これも劇中のセリフだ。ラスボスとの戦いを直前にひかえたシーンで、女神さまが主人公に告げるのだ。文字を読むだけでも、最終決戦に挑まんとする主人公たちの感情がひしひしと伝わってくるではないか。さらに「あなたとわたしの旅」というシンプルな言葉から、ここに至るまでの過酷な旅路すらもプレイヤーに思い起こさせることうけあいだ。

だかしかし、女神さまはこのシーンで初登場するのだ。旅のさなか姿を見せず主人公の心に語りかけてきた謎の存在とかでもない。そもそもこの世界に女神さまがいるという情報すら、まったくでてこなかった。あと月の背骨とやらも全然でてこなかったし、最後まででてこない。でてこないから、べつに月の背骨の背に乗ることもない。プレイヤーにはなんのことだかさっぱりわからない。


でも、なんかいい感じがする。



ふんいきゲーであるということ

このプリズム物語のようなゲームは、俗にふんいきゲーと呼ばれる。

それはつまり「なんかいい感じのふんいきはあるが、結局ふんいきしかない」といった内容のゲームを意味し、侮蔑的な意味合いを持つことが多い。

この定義にあてはめるのなら、プリズム物語は間違いなくふんいきゲーということになってしまうのだろう。


実はこのゲーム、当初の予定では完成系の5倍近いボリュームになるはずだったのだ。しかも緻密なプロットによる一部の無駄もないストーリーを準備していたらしい。

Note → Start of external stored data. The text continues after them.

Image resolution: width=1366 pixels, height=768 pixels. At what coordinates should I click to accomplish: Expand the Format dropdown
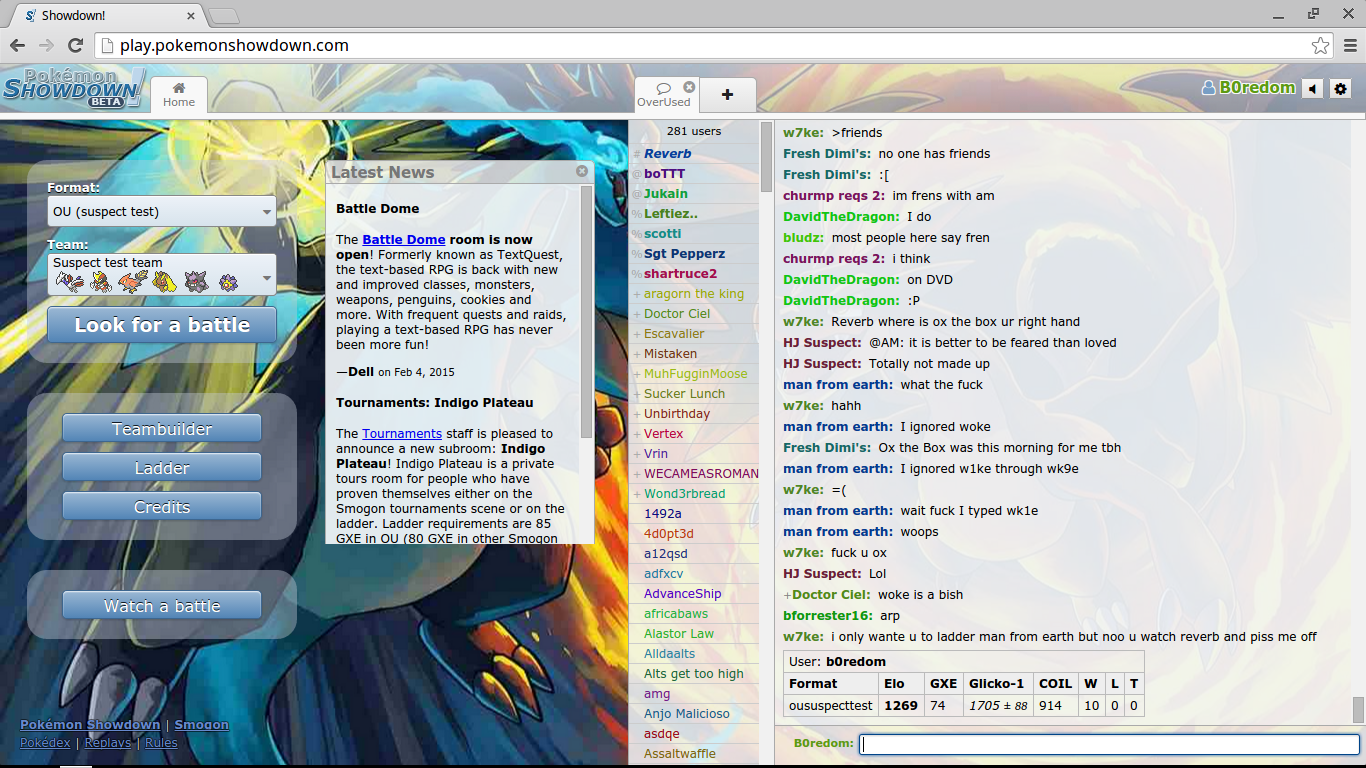162,211
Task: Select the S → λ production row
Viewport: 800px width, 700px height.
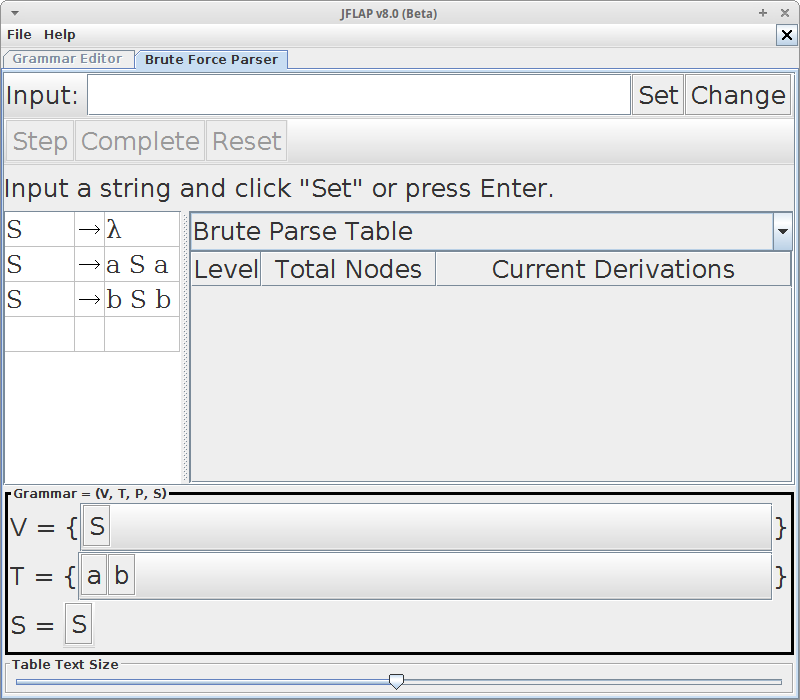Action: (92, 230)
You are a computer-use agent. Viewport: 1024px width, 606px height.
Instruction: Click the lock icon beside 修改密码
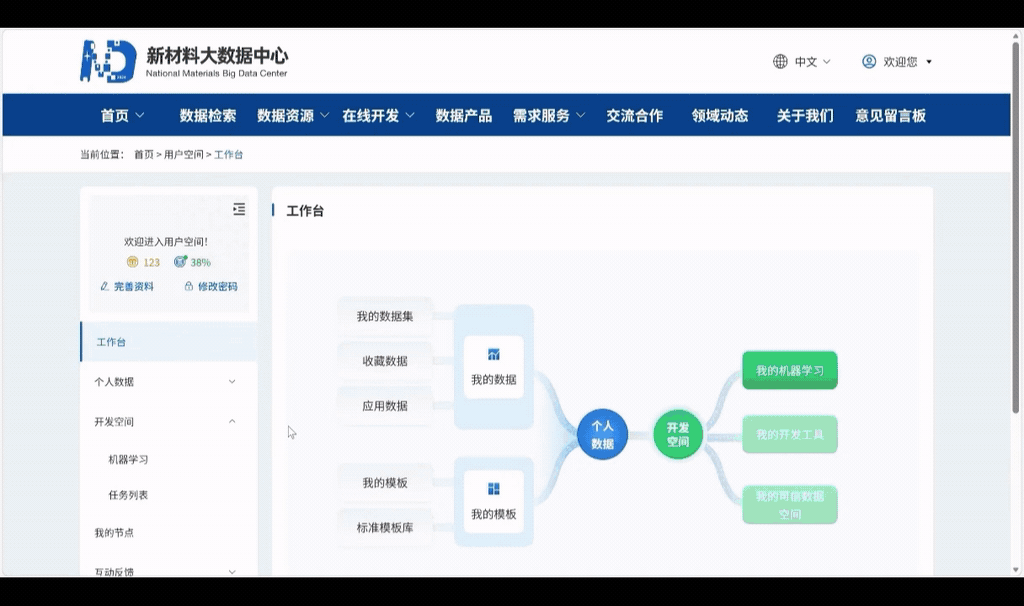pos(188,286)
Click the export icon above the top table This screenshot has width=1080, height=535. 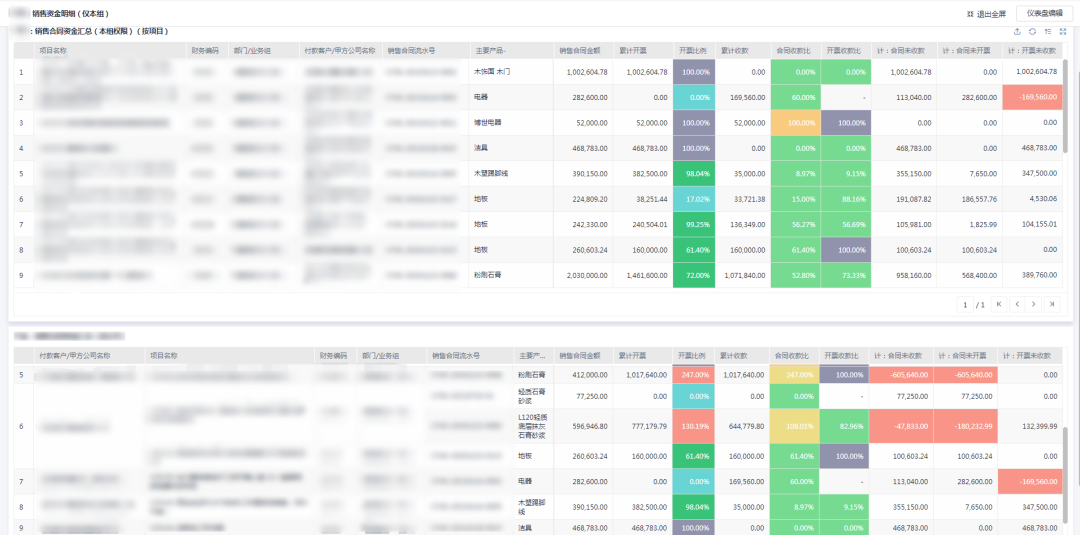point(1017,31)
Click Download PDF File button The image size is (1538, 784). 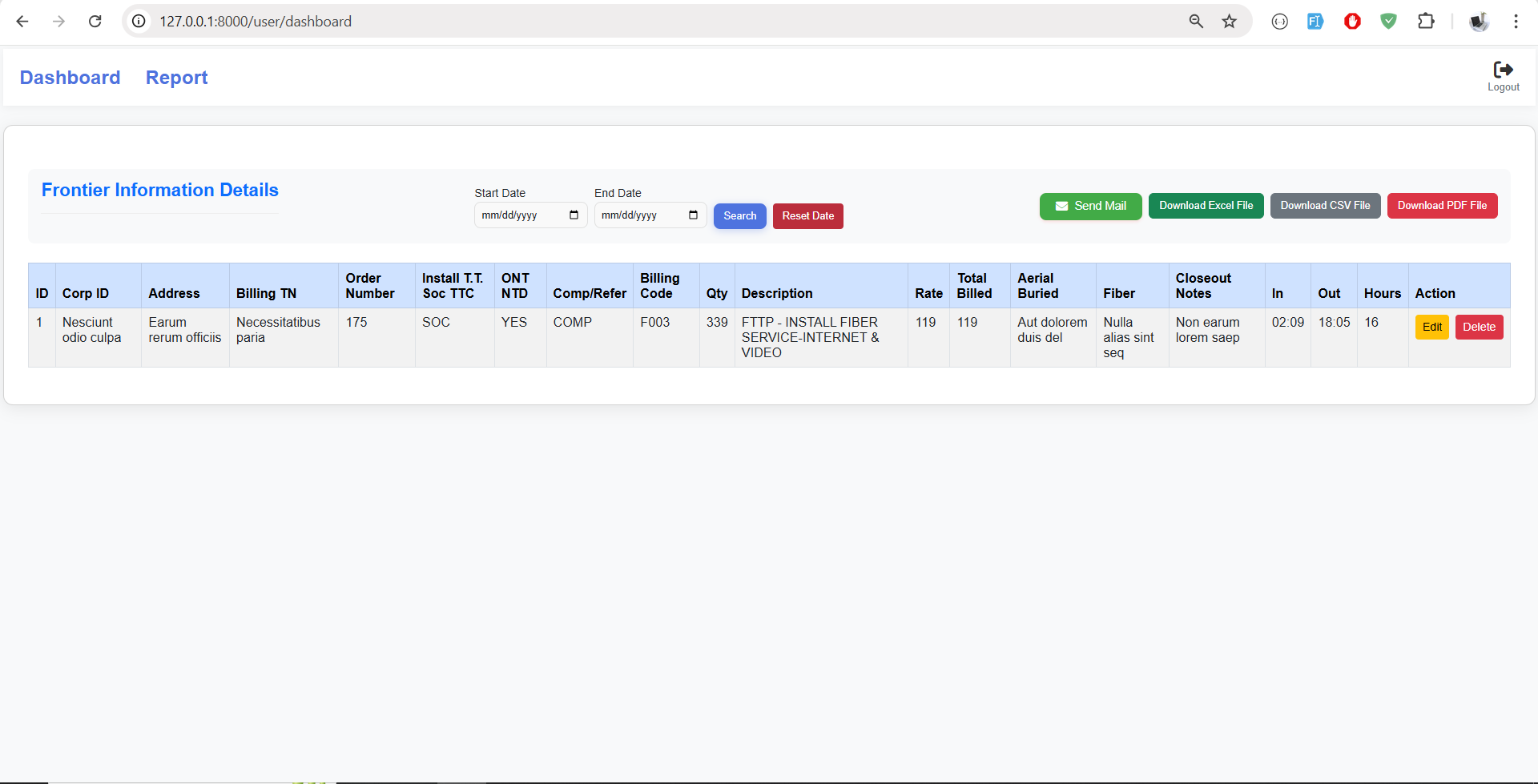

しかし容量の問題で削らざるを得なくなり、あちこち省略するハメになった。一部の無駄もないストーリーは一部の無駄もないがゆえに一部でも削るとめちゃくちゃになる。それを五十部くらい削ってしまったので、完全に意味不明な物語になったのだ。しかしその空白にこそ、ある種の神話や民話的な感覚が宿っている。それこそがプリズム物語を隠れた名作たらしめる最大の要因となっているのだ。

この作品のシナリオを担当した大橋落太はこう語る。


「ふんいきゲーだなって、よく言われます。まぁぼくもその通りだと思いますよ。でも当初のプロットを見返すと、ぜんぜん面白くないうえに、ふんいきすらないんですよ。だからこれでよかったんだと思います」


我々ソニックパルスフィクションは、その初期プロットを拝見させてもらうことができた。


確かにぜんぜん面白くなかった。当然ふんいきもない。ひとかけらもない。このまま発売されていたら、売り上げ本数は30本くらいになっていただろう。それを思えば、ストーリーの削除は怪我の功名だったのかもしれない。


そもそもふんいきゲーとは、蔑まれるべき存在ではないはずだ。

確かにふんいきだけしかないかもしれない。だが少なくともふんいきだけはあるのだ。ふんいきがあるだけで、その作品には価値がある。だからこそプリズム物語は、隠れていようとも名作と呼ばれているのだ。

たとえアーカイブ化されることがなくても、プレイしたことのあるごく限られた人々によって、プリズム物語はいつまでもひっそりと語り継がれていくのだろう。

この大宇宙に生きる我々人類は、そのことを決して忘れてはならないのだ。